Belanghebbende, X bv, maakt onderdeel uit van de A-groep. In 1996 verwerft X bv voor bijna $ 63,5 mln het recht (usufruct) om een immaterieel activum (Z) vanaf 1 januari 1996 voor een periode van vijftien jaren commercieel te exploiteren. Vervolgens sluit X bv (franchise)overeenkomsten met (groeps)maatschappijen over het gebruik van Z, onder andere met de Spaanse v.i. van haar, gevoegde, Nederlandse werkmaatschappij, Y bv. Y bv betaalt hiervoor een fee. De activiteiten in Spanje zijn in de periode 1999-2006 verliesgevend geweest. In geschil is de behandeling van het ‘Spaanse verlies'. X bv houdt bij de berekening van het aan de Spaanse v.i. toe te rekenen inhaalverlies ex art. 35 BvdB geen rekening met de fees, die door de Spaanse vi zijn betaald voor het gebruik van Z. De inspecteur corrigeert het verlies. Hij verhoogt het inhaalverlies met de aan X bv betaalde fee ter zake van het gebruik van Z door de Spaanse vi. X bv stelt dat de franchiseovereenkomst fiscaal niet bestaat in de f.e. van X bv en Y bv. De fees komen volgens X bv dan ook niet tot uitdrukking in de generale winst van de f.e. X bv.

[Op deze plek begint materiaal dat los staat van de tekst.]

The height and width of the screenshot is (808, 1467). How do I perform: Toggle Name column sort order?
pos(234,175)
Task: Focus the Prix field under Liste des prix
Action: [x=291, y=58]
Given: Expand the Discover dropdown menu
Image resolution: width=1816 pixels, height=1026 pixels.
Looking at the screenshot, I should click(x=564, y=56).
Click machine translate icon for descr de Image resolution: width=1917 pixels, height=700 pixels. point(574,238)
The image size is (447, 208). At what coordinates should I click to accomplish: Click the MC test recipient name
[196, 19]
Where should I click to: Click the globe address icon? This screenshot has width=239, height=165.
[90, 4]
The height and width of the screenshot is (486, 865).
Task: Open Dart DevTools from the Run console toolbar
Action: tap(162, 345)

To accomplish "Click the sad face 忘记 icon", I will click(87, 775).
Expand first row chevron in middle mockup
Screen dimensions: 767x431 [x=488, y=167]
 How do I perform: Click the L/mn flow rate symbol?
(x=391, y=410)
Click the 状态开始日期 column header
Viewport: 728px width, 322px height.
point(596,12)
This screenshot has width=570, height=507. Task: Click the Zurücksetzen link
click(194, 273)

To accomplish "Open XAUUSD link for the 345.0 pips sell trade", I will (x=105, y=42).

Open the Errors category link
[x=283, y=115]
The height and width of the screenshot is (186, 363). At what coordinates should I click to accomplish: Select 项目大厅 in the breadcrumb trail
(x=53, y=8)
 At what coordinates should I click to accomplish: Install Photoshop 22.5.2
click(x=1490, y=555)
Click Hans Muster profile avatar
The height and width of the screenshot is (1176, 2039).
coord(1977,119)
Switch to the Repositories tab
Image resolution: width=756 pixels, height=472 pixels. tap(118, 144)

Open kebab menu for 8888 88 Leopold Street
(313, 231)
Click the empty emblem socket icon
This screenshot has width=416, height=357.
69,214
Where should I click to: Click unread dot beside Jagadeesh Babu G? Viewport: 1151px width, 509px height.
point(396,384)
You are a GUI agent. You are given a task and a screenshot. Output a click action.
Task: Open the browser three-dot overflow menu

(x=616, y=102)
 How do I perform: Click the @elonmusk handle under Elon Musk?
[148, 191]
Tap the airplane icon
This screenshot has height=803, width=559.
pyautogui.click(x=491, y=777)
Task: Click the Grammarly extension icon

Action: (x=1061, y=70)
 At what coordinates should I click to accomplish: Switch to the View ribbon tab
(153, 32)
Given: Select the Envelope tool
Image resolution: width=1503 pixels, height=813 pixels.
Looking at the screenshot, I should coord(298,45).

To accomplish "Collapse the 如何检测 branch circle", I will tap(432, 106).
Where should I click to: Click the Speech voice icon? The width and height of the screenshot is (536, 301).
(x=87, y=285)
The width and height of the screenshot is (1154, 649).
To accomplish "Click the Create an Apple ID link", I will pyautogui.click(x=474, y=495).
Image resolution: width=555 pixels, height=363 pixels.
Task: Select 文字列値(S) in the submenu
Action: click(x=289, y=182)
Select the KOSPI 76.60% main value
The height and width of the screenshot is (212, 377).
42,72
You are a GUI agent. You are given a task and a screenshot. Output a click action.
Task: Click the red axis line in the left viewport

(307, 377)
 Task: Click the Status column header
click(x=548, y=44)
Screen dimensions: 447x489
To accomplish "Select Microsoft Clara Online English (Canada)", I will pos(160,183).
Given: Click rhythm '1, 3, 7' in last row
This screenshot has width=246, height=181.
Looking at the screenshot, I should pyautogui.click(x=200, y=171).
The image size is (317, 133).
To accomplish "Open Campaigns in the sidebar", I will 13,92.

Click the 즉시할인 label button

Fiscaalrechtelijk moet volgens X bv voor de berekening van de ‘inhaalverliezen Spanje' minder verlies aan de v.i. in Spanje worden toegerekend dan civielrechtelijk uit de franchiseovereenkomst volgt. X bv stelt dat het inhaalverlies ruim € 13,1 mln bedraagt. Volgens de inspecteur bedraagt het inhaalverlies € 16,1 mln. Rechtbank Zeeland - West-Brabant oordeelt dat bij de berekening van het inhaalverlies geen rekening hoeft te worden gehouden met de franchise fees die Y bv aan X bv heeft betaald voor het gebruik van Z door de v.i. Volgens de rechtbank was in de periode 2002-2006 namelijk nog steeds de hoofdregel van kracht dat geen rekening wordt gehouden met interne royalty's tussen hoofdhuis en v.i. Vervolgens stelt de rechtbank vast dat wel rekening moet worden gehouden met de financieringskosten. Volgens de rechtbank moeten de financieringskosten die de f.e. maakt voor de v.i. ook aan de v.i. worden toegerekend. De rechtbank stelt het totale naar het jaar 2007 over te brengen inhaalverlies uit de Spaanse vi vast op ruim € 14 mln.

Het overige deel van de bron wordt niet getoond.